Betaine Delayed Muscle Loss by Attenuating Samtor Complex Inhibition for mTORC1 Signaling Via Increasing SAM Level

• Published in: Molecular nutrition & food research Vol. 65; no. 15; pp. e2100157 - n/a
• Main Authors: Chen, Si, Lu, Xiao‐Ting, He, Tong‐Tong, Yishake, Dinuerguli, Tan, Xu‐Yin, Hou, Meng‐Jun, Luo, Yun, Long, Jing‐An, Tang, Zhi‐Hong, Zhong, Rong‐Huan, Fang, Ai‐Ping, Zhu, Hui‐Lian
• Format: Journal Article
• Language: English
• Published: Germany Wiley Subscription Services, Inc 01.08.2021
• Subjects: age‐related muscle loss; Aging; Aging - drug effects; Aging - pathology; Animals; Betaine; Betaine - pharmacology; Body composition; diet; Dietary supplements; Distilled water; elderly; food research; Gene Expression Regulation - drug effects; Geriatrics; Grip strength; Intracellular Membranes - drug effects; Intracellular Membranes - metabolism; Intracellular Signaling Peptides and Proteins - antagonists & inhibitors; Kinases; Liquid chromatography; lysosomes; Lysosomes - drug effects; Lysosomes - metabolism; Male; males; Mechanistic Target of Rapamycin Complex 1 - metabolism; Methionine; Methionine - metabolism; Methyltransferases - antagonists & inhibitors; Mice; Mice, Inbred C57BL; Morphology; mTORC1; muscle protein; muscle strength; Muscle, Skeletal - drug effects; Muscle, Skeletal - metabolism; Muscle, Skeletal - physiopathology; Muscles; Myosin; myosin heavy chains; Older people; Protein biosynthesis; Protein Biosynthesis - drug effects; Protein kinase; protein kinases; Protein synthesis; Proteins; Rapamycin; S-adenosylmethionine; S-Adenosylmethionine - metabolism; Samtor; Signal Transduction - drug effects; Signaling; S‐adenosylmethionine (SAM); Tethering; TOR protein; ultra-performance liquid chromatography; S-adenosylmethionine (SAM); age-related muscle loss; Samtor; betaine; mTORC1
• ISSN: 1613-4125; 1613-4133; 1613-4133
• DOI: 10.1002/mnfr.202100157

Scope The muscle loss during aging results from the blunt of protein synthesis and poses threat to the elderly health.

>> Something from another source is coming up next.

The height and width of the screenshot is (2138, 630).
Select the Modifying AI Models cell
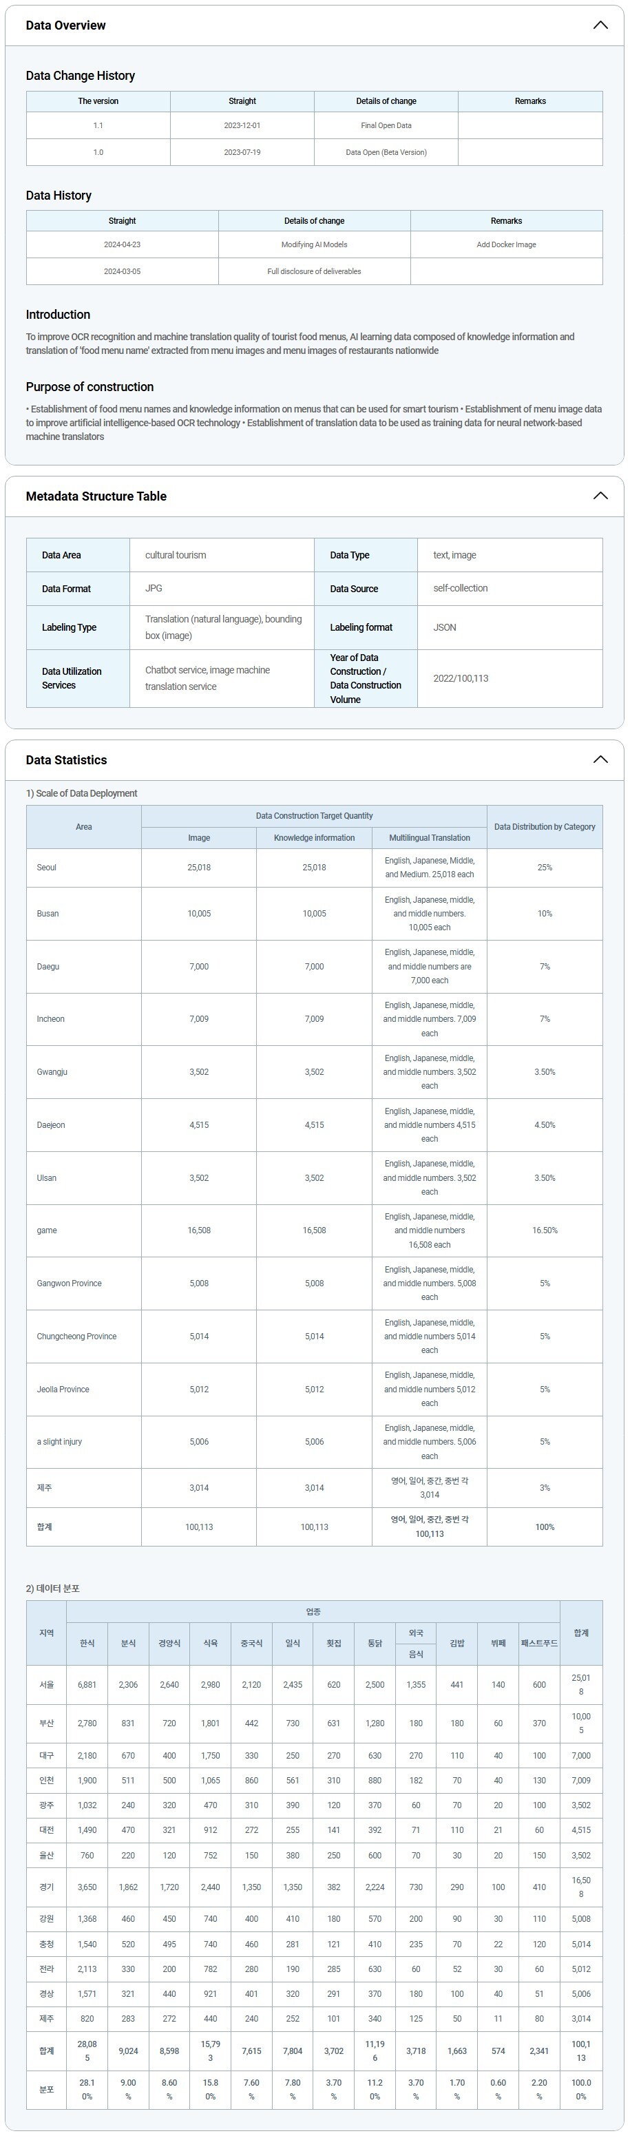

This study aims to investigate whether betaine affects muscle loss by improving protein synthesis. Methods and Results Male C57BL/6J mice are raised from age 12 or 15 months. Mice are fed with AIN‐93M diet without or with 2% w/v betaine in distilled water as control group or betaine intervention group (Bet), respectively. Betaine supplementation to mice demonstrates better body composition, grip strength, and motor function. Muscle morphology upregulates expression of myogenic regulate factors, and elevates myosin heavy chain and also improves in Bet group. Betaine promotes muscle protein synthesis via tethering mammalian target of rapamycin complex1 protein kinase (mTORC1) on the lysosomal membrane thereby activating mTORC1 signaling. All these effects aforementioned are time‐dependent (p < 0.05). Ultrahigh‐performance liquid chromatography results show that betaine increases S‐adenosyl‐l‐methionine (SAM) via methionine cycle. SAM sensor—Samtor—overexpression in C2C12 cells could displace mTORC1 from lysosome thereby inhibiting the mTORC1 signaling. Addition of betaine attenuates this inhibition by increasing SAM level and then disrupting interaction of Samtor complex. Conclusions These observations indicate that betaine could promisingly promote protein synthesis to delay age‐related muscle loss. Betaine is a methyl donor in methionine cycle. The present study shows that betaine increases SAM level thereby attenuating Samtor complex inhibition for mTORC1 signaling to delay age‐related muscle loss and promotes C2C12 cells differentiation. The findings of the study indicate that betaine is a promising nutrition input upstream mTORC1 signaling for the elderly to delay the age‐related muscle loss.